Dopamine’s onset of action occurs within five minutes of intravenous administration and the duration of action is less than about ten minutes. Dopamine effects are dosage‑dependent.
- At <5 mcg/kg/minute, dopamine HCl activates dopamine D1 and D2 receptors in the renal, mesenteric, and coronary vasculature causing vasodilation.
- At 5 to 10 mcg/kg/minute, dopamine HCl activates beta‑1 receptors enhancing heart rate and contractility.
- At >10 mcg/kg/minute, dopamine HCl activates alpha‑1 receptors causing vasoconstriction and increased blood pressure
Following intravenous administration, dopamine is widely distributed in the body but does not cross the blood‑brain barrier to a significant extent.
The half‑life of dopamine in adults is less than 2 minutes.
About 75% of dopamine is metabolized by monoamine oxidase (MAO) and catechol O‑methyl transferase (COMT) in the liver, kidney, and plasma to the inactive compounds homovanillic acid (HVA) and 3,4‑dihydroxyphenylacetic acid, and about 25% is metabolized to norepinephrine in the adrenergic nerve terminals.
About 80% of dopamine is renally excreted as inactive metabolites within 24 hours. Dopamine is stored in vesicles or diffused back into the plasma.
The reported clearance rate of dopamine in critically ill infants and pediatric patients ranged from 46 to 168 mL/kg/minute, with the higher values seen in the younger patients.
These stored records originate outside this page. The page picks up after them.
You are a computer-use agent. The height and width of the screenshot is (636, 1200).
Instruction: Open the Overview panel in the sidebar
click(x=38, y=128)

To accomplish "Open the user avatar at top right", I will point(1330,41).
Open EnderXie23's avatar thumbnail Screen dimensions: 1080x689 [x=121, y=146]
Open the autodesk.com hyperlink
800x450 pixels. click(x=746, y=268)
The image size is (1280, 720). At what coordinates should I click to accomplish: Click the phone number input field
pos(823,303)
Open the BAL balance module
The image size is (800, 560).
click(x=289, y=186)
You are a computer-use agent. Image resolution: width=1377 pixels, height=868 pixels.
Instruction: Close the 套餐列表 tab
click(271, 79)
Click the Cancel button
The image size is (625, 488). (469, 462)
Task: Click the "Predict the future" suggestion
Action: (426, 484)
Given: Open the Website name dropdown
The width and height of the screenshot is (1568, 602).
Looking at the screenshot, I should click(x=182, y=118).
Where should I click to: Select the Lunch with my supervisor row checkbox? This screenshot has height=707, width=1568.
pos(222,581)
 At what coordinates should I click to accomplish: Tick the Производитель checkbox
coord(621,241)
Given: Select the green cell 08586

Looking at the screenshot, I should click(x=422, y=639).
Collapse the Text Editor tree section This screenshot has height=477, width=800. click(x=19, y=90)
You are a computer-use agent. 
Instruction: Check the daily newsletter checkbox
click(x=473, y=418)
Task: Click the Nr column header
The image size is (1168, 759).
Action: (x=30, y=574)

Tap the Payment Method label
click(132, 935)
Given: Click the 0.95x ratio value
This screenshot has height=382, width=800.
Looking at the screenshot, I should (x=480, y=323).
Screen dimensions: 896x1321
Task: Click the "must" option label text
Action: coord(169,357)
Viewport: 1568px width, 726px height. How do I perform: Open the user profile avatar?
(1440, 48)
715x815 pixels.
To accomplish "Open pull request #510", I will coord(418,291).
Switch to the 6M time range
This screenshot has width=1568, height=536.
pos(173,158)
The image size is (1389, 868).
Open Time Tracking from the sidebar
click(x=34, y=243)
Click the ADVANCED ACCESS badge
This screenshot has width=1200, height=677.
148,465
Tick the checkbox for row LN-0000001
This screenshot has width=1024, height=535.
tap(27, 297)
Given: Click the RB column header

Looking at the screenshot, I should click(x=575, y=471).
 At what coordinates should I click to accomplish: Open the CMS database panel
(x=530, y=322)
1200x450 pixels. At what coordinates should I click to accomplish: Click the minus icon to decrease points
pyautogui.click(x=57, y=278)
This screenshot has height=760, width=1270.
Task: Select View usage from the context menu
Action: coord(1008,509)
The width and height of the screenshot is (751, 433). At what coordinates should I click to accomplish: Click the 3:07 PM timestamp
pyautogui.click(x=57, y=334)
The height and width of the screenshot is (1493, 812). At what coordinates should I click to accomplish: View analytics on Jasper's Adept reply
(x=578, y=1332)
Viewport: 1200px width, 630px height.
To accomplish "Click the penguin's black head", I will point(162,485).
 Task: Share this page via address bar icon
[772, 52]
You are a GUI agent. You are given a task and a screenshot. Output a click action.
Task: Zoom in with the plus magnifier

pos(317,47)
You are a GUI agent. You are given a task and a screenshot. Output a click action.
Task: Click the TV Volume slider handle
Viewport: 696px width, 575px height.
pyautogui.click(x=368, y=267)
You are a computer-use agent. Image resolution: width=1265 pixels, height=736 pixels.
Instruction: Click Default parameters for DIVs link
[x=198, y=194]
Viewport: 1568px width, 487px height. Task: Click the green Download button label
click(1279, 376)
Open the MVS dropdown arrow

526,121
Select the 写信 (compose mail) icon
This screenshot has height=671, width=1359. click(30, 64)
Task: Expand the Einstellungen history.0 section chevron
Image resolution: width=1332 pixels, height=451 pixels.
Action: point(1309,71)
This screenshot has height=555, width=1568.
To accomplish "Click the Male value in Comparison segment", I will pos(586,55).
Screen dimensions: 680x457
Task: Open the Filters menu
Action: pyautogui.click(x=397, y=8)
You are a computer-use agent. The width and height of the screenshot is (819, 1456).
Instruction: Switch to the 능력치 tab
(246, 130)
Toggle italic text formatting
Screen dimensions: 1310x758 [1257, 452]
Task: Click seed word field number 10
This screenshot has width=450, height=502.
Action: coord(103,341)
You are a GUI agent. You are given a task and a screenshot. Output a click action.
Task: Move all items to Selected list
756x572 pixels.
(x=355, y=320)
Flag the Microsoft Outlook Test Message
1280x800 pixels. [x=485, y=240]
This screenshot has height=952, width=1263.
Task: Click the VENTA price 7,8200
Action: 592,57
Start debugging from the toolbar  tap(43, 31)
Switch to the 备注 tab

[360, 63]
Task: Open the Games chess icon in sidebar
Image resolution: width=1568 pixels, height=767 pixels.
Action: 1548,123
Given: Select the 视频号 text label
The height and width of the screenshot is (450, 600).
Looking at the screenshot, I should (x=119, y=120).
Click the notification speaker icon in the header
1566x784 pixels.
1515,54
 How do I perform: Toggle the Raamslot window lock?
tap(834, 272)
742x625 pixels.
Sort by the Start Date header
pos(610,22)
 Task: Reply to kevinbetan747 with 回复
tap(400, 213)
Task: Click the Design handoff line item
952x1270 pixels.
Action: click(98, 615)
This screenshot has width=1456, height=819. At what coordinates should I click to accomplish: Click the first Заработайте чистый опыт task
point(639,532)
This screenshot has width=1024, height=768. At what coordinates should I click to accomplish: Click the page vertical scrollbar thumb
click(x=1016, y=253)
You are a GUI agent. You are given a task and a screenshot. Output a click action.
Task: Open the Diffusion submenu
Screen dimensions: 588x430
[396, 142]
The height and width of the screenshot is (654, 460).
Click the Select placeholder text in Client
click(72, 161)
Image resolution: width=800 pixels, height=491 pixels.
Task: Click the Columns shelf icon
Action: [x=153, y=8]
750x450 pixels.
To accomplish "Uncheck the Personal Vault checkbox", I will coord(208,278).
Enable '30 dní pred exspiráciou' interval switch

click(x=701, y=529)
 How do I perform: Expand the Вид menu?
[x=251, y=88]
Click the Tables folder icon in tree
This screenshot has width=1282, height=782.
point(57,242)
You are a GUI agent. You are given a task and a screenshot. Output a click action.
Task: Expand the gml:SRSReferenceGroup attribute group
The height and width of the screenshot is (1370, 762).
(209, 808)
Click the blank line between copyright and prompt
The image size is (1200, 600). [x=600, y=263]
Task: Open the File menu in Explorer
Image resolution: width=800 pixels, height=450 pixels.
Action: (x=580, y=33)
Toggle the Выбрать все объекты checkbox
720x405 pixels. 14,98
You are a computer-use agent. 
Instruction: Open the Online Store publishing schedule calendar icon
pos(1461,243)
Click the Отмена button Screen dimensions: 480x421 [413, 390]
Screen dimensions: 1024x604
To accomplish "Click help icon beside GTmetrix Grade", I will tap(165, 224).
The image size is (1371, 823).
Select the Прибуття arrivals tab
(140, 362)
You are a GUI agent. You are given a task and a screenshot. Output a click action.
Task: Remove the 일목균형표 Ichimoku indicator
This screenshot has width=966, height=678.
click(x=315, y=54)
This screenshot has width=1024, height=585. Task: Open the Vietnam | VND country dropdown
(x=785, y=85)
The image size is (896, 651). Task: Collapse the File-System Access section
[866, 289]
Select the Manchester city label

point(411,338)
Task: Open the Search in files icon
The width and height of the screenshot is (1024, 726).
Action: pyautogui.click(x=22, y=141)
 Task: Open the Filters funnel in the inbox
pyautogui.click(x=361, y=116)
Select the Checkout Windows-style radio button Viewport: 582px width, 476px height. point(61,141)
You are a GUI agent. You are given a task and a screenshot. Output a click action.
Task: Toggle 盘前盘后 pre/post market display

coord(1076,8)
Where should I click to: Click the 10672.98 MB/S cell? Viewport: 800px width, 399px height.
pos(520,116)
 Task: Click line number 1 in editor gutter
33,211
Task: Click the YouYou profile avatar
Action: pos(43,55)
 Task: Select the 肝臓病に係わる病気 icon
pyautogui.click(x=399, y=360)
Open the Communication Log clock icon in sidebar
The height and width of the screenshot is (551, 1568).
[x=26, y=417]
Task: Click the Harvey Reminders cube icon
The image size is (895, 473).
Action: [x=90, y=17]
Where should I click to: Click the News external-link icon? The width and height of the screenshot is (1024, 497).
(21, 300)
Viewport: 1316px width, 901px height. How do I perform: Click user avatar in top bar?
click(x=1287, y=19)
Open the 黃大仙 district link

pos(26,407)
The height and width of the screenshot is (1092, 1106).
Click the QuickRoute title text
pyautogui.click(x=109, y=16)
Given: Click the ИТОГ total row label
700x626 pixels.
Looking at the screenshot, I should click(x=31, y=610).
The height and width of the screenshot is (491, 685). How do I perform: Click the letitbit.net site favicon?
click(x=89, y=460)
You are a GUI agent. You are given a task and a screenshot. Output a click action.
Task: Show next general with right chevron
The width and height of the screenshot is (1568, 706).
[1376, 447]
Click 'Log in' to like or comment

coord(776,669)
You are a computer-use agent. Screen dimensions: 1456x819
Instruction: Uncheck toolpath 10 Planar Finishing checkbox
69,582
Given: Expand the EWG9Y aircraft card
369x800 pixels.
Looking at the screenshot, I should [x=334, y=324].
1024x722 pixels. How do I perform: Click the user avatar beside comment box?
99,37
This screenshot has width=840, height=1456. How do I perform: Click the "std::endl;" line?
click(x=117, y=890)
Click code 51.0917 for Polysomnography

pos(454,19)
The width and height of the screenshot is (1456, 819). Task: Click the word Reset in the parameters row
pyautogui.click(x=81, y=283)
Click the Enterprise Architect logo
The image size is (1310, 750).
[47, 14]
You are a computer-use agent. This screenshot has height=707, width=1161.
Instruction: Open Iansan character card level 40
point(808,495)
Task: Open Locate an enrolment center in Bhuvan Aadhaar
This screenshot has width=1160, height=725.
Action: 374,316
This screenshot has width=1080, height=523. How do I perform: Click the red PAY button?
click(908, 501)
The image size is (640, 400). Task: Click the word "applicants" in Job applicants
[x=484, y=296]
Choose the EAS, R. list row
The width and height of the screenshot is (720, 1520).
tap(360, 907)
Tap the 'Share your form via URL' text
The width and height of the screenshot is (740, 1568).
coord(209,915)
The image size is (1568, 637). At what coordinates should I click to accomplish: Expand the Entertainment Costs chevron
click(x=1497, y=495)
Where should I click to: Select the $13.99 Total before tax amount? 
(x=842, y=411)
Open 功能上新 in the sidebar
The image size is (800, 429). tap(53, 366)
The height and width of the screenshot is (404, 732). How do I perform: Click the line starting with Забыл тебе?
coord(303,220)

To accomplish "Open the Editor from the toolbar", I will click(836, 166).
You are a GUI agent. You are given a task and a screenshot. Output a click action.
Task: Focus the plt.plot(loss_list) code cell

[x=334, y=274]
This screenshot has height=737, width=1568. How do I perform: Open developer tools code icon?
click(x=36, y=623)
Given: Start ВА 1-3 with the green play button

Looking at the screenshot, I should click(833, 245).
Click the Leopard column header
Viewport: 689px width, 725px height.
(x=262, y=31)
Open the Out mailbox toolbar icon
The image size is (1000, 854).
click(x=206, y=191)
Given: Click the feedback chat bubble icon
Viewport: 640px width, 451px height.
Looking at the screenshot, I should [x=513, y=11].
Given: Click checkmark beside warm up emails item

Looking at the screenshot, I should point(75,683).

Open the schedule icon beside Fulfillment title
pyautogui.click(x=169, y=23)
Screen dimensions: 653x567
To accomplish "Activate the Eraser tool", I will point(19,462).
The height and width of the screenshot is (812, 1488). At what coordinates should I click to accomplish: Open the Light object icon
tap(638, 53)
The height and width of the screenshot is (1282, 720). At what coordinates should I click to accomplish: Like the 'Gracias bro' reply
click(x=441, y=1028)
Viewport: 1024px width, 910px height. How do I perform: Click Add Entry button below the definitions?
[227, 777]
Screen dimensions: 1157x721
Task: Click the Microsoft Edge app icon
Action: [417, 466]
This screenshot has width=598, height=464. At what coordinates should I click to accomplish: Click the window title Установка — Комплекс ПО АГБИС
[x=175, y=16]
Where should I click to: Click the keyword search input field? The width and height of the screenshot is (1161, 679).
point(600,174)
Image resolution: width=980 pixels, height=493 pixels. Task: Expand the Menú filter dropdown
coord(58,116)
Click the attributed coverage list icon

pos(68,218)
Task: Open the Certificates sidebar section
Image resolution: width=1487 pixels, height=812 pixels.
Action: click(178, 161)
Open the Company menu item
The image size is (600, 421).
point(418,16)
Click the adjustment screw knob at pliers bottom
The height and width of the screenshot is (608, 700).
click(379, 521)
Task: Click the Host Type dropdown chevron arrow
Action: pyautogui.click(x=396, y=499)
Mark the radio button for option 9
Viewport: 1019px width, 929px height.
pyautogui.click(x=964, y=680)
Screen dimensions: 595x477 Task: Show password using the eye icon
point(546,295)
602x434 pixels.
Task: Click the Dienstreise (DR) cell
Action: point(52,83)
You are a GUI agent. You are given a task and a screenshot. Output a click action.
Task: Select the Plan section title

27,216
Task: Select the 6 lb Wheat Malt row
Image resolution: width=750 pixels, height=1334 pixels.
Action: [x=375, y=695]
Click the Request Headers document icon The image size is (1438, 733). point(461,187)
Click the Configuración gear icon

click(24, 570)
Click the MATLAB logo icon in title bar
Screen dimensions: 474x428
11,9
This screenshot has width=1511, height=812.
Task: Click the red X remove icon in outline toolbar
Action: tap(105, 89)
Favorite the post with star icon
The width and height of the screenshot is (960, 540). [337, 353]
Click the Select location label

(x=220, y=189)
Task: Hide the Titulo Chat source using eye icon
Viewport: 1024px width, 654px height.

The reported apparent volume of distribution in neonates was 0.6 to 4 L/kg, leading to an elimination half life of 5 to 11 minutes.
13 NONCLINICAL TOXICOLOGY
13.1 Carcinogenesis, Mutagenesis, Impairment of Fertility
Long term animal studies have not been performed to evaluate the carcinogenic potential of dopamine.
Dopamine HCl at doses approaching maximal solubility showed no clear genotoxic potential in the Ames test. Although there was a reproducible dose‑dependent increase in the number of revertant colonies with strains TA100 and TA98, both with and without metabolic activation, the small increase was considered inconclusive evidence of mutagenicity. In the L5178Y TK+/- mouse lymphoma assay, dopamine HCl at the highest concentrations used of 750 mcg/mL without metabolic activation, and 3000 mcg/mL with activation, was toxic and associated with increases in mutant frequencies when compared to untreated and solvent controls; at the lower concentrations no increases over controls were noted.
No clear evidence of clastogenic potential was reported in the in vivo mouse or male rat bone marrow micronucleus test when the animals were treated intravenously with up to 224 mg/kg and 30 mg/kg of dopamine HCl, respectively.
16 HOW SUPPLIED/STORAGE AND HANDLING
Dopamine Hydrochloride Injection, USP is a clear, practically colorless solution supplied as follows:
|Unit of Sale||Total Strength/Total Volume|
200 mg/5 mL
400 mg/10 mL
Store at 20°C to 25°C (68°F to 77°F). [See USP Controlled Room Temperature.]